跳转至

算子功能及任务提交/执行

MapPartitionsRDD

类签名:

private[spark] class MapPartitionsRDD[U: ClassTag, T: ClassTag](
    var prev: RDD[T],
    f: (TaskContext, Int, Iterator[T]) => Iterator[U],  // (TaskContext, partition index, iterator)
    preservesPartitioning: Boolean = false,
    isFromBarrier: Boolean = false,
    isOrderSensitive: Boolean = false)
  extends RDD[U](prev) 

参数: * @param prev the parent RDD. * @param f The function used to map a tuple of (TaskContext, partition index, input iterator) to * an output iterator. * @param preservesPartitioning Whether the input function preserves the partitioner, which should * be false unless prev is a pair RDD and the input function * doesn't modify the keys. * @param isFromBarrier Indicates whether this RDD is transformed from an RDDBarrier, a stage * containing at least one RDDBarrier shall be turned into a barrier stage. * @param isOrderSensitive whether or not the function is order-sensitive. If it's order * sensitive, it may return totally different result when the input order * is changed. Mostly stateful functions are order-sensitive.

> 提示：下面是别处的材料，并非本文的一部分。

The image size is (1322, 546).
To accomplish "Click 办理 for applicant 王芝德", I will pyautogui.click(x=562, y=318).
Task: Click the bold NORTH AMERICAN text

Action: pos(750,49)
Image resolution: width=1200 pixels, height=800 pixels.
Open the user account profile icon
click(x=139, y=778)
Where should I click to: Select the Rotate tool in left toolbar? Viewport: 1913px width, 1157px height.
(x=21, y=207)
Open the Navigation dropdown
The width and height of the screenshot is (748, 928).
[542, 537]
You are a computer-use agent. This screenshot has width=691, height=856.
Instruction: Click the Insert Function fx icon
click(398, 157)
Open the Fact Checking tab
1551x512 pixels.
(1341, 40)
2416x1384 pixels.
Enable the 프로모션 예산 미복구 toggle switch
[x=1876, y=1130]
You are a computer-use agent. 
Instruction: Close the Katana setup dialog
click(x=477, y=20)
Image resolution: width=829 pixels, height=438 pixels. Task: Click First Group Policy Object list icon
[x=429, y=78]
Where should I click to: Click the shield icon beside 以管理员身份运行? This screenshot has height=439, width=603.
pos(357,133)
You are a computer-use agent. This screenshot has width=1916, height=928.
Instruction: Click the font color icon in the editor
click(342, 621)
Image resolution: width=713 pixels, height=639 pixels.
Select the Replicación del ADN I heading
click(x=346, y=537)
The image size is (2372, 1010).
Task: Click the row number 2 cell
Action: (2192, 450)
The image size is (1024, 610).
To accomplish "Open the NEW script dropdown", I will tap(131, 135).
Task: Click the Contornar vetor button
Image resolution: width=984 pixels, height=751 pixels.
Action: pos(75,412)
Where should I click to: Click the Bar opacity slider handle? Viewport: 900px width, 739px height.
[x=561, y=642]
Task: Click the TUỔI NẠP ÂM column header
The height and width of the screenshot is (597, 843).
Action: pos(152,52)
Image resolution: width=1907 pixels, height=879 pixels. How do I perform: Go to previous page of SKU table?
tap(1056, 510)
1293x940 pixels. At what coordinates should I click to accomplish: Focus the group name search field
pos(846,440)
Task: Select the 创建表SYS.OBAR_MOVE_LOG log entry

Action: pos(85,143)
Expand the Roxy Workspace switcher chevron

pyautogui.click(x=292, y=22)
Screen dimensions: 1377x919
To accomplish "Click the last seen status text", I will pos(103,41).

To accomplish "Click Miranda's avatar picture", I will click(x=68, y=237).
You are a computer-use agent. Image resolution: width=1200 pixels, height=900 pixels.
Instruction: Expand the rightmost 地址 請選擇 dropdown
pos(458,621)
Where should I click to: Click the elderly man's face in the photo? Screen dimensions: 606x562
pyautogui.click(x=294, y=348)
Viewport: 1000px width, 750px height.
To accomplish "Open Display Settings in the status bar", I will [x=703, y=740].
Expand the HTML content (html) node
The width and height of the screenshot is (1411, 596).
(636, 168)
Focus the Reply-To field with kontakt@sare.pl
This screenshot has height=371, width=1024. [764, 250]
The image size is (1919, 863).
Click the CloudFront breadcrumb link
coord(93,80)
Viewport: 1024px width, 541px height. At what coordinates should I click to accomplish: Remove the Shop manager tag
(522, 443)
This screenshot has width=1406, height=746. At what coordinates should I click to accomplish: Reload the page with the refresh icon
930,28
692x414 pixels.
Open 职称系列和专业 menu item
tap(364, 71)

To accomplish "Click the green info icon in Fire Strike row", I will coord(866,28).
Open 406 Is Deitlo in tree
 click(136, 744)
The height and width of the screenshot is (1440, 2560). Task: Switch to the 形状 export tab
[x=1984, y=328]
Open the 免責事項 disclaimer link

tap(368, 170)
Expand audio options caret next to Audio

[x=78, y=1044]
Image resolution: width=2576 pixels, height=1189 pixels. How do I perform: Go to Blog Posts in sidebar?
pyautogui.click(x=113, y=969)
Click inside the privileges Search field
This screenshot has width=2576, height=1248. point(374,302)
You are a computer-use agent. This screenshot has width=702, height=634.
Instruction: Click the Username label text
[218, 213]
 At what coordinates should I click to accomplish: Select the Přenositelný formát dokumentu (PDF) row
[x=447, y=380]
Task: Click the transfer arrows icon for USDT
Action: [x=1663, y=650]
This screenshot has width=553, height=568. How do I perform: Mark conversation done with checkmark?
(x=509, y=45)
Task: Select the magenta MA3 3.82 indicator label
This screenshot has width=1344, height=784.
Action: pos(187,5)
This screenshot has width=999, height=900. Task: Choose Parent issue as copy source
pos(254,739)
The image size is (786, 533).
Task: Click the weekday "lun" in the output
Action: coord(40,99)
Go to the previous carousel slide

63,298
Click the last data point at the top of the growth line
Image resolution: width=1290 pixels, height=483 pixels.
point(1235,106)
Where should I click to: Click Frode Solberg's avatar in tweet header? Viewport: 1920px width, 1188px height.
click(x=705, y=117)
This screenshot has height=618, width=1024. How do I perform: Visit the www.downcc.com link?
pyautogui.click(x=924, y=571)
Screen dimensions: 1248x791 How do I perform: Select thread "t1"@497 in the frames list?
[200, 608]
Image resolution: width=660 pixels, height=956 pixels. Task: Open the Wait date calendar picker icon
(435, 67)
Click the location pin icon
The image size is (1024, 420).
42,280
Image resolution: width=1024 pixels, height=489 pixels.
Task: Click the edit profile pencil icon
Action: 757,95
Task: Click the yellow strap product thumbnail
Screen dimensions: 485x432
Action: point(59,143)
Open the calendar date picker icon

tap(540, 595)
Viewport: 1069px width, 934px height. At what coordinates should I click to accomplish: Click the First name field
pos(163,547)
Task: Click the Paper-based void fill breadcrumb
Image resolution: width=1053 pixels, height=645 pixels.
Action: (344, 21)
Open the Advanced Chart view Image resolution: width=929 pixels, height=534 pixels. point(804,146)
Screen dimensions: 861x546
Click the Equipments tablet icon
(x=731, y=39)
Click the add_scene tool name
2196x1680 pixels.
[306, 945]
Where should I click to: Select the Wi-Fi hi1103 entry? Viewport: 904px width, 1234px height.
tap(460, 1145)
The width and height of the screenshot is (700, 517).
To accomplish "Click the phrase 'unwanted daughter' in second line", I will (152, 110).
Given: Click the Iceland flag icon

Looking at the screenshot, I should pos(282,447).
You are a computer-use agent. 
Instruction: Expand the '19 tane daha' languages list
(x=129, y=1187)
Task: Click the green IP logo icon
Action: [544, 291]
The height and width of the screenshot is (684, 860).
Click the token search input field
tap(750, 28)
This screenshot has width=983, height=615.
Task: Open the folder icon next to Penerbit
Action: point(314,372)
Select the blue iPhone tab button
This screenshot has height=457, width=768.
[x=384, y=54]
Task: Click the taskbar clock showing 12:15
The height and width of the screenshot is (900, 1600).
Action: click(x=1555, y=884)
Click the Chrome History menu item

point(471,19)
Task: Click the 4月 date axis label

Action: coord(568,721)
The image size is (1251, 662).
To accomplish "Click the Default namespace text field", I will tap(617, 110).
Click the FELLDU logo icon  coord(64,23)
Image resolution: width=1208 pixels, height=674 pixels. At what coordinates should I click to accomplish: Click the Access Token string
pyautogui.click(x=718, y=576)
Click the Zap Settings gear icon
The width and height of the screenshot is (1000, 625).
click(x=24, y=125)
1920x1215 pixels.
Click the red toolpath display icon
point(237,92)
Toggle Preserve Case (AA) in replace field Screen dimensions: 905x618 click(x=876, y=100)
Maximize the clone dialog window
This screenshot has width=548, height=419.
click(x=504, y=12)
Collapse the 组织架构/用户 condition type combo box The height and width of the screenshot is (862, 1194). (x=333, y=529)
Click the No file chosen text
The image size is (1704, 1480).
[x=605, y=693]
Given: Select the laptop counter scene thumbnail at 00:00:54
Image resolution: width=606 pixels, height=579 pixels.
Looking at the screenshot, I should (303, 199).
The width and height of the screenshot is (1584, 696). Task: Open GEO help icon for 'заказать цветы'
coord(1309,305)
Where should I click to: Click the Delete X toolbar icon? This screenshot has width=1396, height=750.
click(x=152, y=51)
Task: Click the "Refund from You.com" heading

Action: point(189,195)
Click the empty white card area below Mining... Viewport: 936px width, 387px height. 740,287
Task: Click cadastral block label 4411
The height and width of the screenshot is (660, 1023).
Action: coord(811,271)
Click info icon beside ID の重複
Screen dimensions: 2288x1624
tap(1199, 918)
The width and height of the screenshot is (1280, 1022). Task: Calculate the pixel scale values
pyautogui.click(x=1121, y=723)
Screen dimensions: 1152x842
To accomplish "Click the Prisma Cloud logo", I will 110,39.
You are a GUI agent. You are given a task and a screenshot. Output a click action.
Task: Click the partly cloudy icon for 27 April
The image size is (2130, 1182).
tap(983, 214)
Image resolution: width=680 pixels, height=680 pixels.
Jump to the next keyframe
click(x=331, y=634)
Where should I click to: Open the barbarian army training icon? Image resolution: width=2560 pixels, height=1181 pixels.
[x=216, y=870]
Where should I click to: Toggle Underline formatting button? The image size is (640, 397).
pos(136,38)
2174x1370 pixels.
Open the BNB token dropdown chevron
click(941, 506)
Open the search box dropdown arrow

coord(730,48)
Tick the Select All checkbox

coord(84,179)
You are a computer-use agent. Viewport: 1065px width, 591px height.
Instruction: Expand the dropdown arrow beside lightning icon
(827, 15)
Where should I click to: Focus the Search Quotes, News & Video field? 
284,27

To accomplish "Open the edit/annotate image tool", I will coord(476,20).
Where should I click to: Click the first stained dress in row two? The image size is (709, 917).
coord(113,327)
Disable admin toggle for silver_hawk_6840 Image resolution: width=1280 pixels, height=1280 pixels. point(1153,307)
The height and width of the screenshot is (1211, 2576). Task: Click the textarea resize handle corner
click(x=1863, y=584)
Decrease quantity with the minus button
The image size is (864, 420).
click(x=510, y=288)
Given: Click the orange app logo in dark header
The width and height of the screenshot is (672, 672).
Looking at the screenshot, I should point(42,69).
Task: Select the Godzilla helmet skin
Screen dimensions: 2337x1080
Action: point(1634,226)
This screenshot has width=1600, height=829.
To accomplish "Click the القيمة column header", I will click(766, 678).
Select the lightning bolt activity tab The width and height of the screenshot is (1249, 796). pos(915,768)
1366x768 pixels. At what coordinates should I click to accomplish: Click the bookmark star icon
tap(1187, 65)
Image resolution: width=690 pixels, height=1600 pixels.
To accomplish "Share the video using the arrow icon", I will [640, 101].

方法: 1. getPartitions->Array[Partition] 2. compute(Partition,TaskContext)->Iterator[U] 3. clearDependencies->Unit

AppendOnlyMap

类型签名: class AppendOnlyMap[K, V](initialCapacity: Int = 64) extends Iterable[(K, V)] with Serializable

功能介绍: 本质上是一种简单的哈希表,对于append-only的情况进行了优化,也就是说keys不会被移除,但是每一种Key的value可能发生改变。 这个实现使用了平方探测法,哈希表的大小是2^n,保证对于每一个key都能浏览所有的空间。 hash的函数使用了Murmur3_32函数(外部库) 空间上界:375809638 (0.7 * 2 ^ 29) elements.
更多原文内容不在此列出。